DATA TO PROCESS:
* * * * * * *

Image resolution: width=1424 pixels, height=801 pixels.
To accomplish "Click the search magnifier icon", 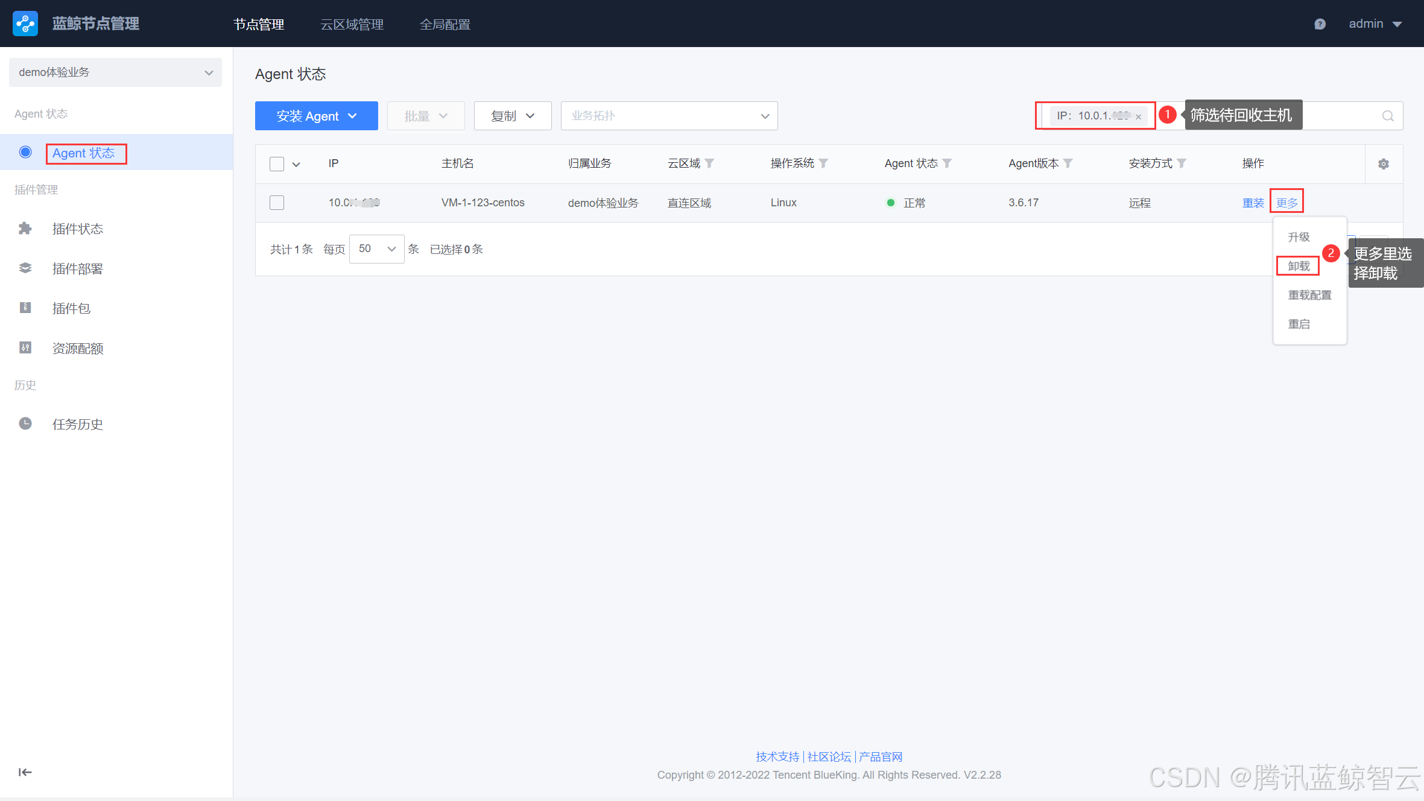I will [x=1388, y=116].
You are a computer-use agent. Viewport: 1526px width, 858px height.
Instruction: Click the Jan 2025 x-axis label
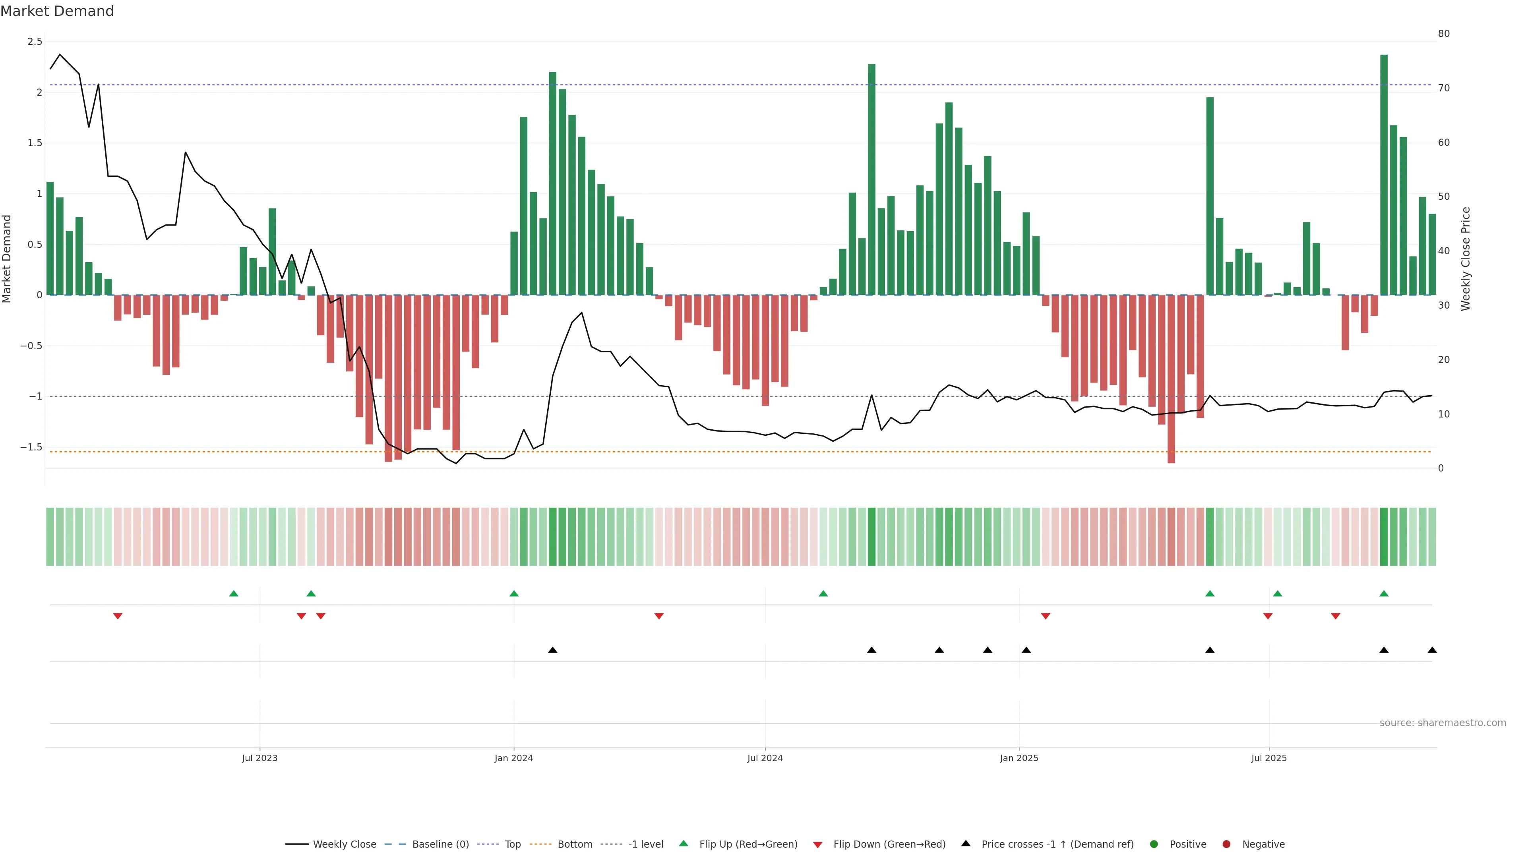(x=1019, y=758)
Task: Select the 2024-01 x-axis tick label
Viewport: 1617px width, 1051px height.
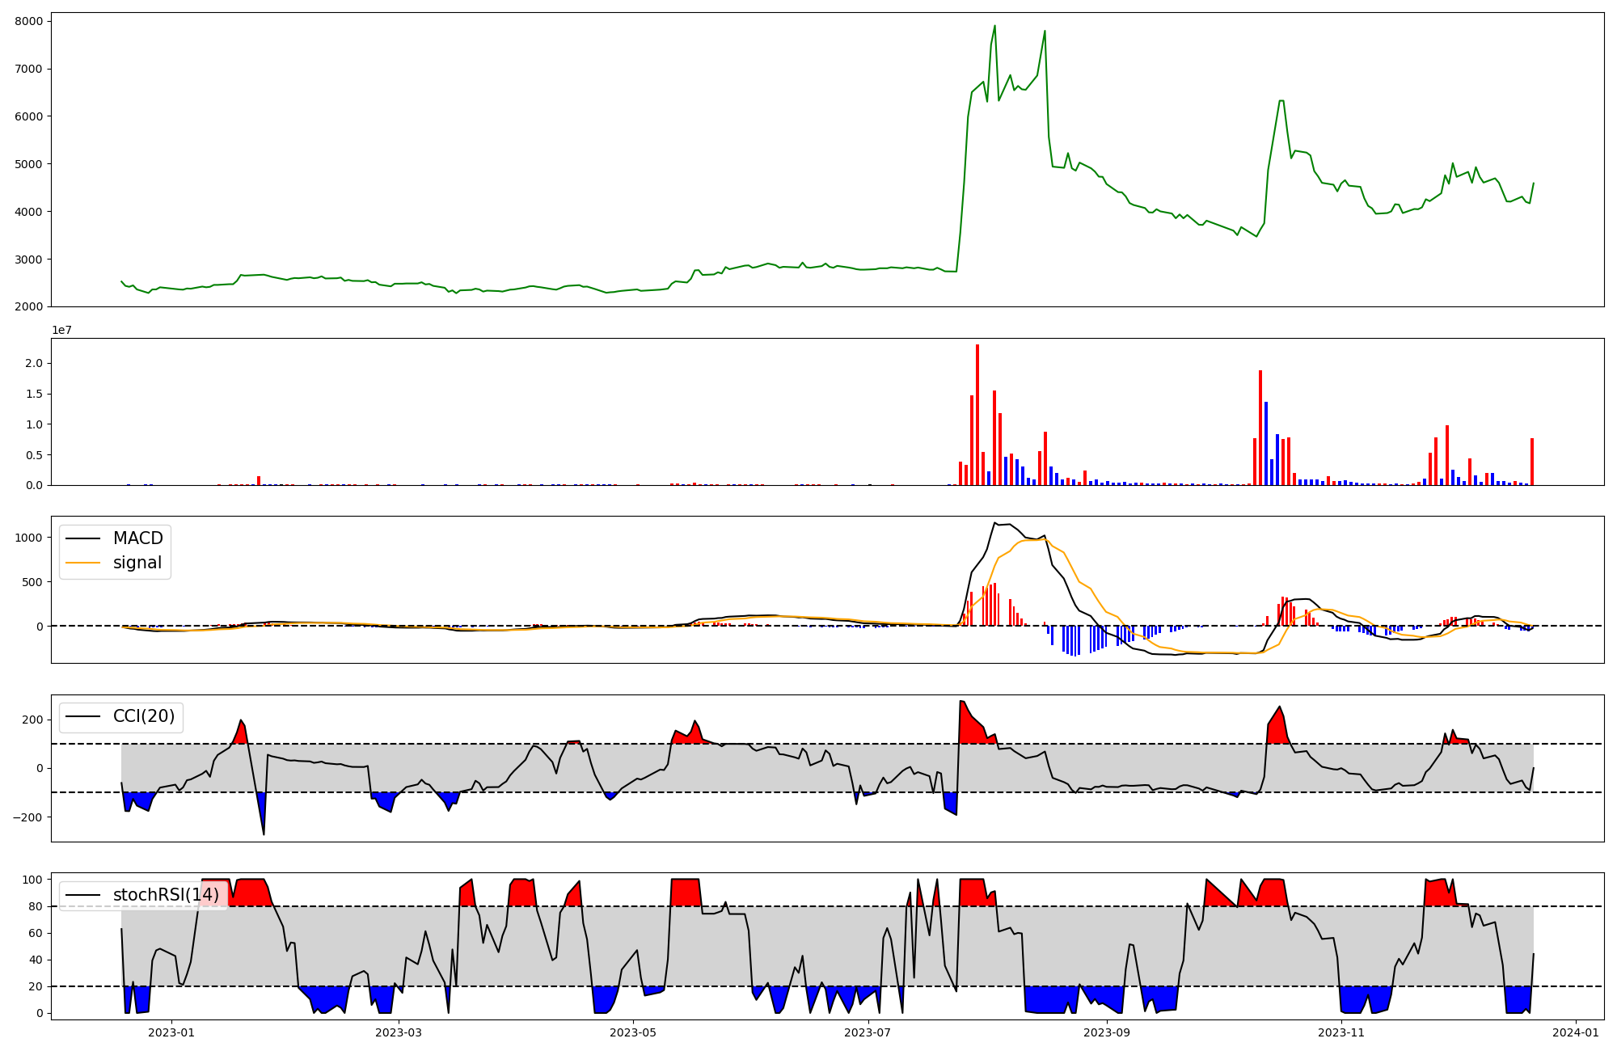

* * * * * * *

Exactly as written, reproduce the lines from the one containing "Task: Select the 2024-01 x-axis tick label" through the last line of the entries above, and leave every picture out.

ANSWER SECTION:
Task: Select the 2024-01 x-axis tick label
Viewport: 1617px width, 1051px height.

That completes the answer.